YOUR GOAL:
Once you reach the line holding "You are a computer-use agent. 1369x896", write out that line and every later one exactly, ending with the last line of the data; write nothing else.

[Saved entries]
****
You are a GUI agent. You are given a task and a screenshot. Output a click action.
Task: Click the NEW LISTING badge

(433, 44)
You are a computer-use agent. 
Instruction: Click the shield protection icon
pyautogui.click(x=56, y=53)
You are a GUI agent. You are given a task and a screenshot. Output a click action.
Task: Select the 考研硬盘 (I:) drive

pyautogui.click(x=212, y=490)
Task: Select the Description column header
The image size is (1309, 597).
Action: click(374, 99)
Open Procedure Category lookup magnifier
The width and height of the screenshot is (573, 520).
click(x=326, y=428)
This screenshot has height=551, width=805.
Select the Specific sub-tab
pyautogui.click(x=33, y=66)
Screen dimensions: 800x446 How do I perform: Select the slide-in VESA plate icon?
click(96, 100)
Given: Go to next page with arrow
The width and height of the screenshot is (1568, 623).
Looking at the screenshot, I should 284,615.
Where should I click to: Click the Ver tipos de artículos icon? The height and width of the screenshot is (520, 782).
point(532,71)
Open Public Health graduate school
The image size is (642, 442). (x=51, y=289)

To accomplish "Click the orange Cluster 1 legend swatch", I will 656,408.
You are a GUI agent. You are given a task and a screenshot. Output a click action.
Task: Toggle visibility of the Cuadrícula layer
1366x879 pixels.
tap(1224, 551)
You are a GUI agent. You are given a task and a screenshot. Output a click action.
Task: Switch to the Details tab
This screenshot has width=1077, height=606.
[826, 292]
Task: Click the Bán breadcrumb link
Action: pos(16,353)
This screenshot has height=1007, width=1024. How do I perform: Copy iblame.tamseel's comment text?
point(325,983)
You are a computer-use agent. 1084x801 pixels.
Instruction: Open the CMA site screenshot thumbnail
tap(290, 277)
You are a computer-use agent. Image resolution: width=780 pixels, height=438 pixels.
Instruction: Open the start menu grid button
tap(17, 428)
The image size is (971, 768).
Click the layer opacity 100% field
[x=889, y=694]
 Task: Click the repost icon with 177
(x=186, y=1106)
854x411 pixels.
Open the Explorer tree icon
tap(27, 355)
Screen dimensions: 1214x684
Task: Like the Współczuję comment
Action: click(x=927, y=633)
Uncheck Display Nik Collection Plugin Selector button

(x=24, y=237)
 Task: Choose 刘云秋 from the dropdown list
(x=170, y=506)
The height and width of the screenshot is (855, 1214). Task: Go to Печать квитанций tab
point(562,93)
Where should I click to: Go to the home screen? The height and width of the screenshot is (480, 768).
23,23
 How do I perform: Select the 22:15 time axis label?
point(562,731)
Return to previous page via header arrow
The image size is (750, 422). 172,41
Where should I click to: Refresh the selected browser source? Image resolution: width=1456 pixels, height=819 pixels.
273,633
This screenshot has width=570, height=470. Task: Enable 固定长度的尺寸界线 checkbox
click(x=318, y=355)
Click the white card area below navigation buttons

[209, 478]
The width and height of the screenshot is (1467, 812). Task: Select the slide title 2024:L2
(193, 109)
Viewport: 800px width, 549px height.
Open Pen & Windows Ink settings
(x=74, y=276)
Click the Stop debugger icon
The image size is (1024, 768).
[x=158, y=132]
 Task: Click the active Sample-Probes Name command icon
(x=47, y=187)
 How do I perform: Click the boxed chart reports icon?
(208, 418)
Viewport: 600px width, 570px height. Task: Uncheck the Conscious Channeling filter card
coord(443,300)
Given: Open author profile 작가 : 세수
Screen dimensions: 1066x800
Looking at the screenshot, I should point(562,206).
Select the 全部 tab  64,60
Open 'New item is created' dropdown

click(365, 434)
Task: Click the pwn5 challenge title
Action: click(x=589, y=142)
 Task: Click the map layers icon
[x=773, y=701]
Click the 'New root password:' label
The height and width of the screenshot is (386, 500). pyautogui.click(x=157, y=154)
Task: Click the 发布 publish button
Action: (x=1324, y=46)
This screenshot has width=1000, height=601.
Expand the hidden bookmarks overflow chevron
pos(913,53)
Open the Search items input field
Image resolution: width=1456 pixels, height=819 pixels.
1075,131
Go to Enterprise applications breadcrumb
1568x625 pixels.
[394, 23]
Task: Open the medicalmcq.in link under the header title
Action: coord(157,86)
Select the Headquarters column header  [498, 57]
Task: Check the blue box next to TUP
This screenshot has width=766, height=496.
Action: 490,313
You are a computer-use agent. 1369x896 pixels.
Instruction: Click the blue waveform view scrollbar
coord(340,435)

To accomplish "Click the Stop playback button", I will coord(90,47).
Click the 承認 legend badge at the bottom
****
TASK RESULT:
You are a computer-use agent. 1369x896 pixels.
Instruction: Click the blue waveform view scrollbar
coord(340,435)

To accomplish "Click the Stop playback button", I will coord(90,47).
Click the 承認 legend badge at the bottom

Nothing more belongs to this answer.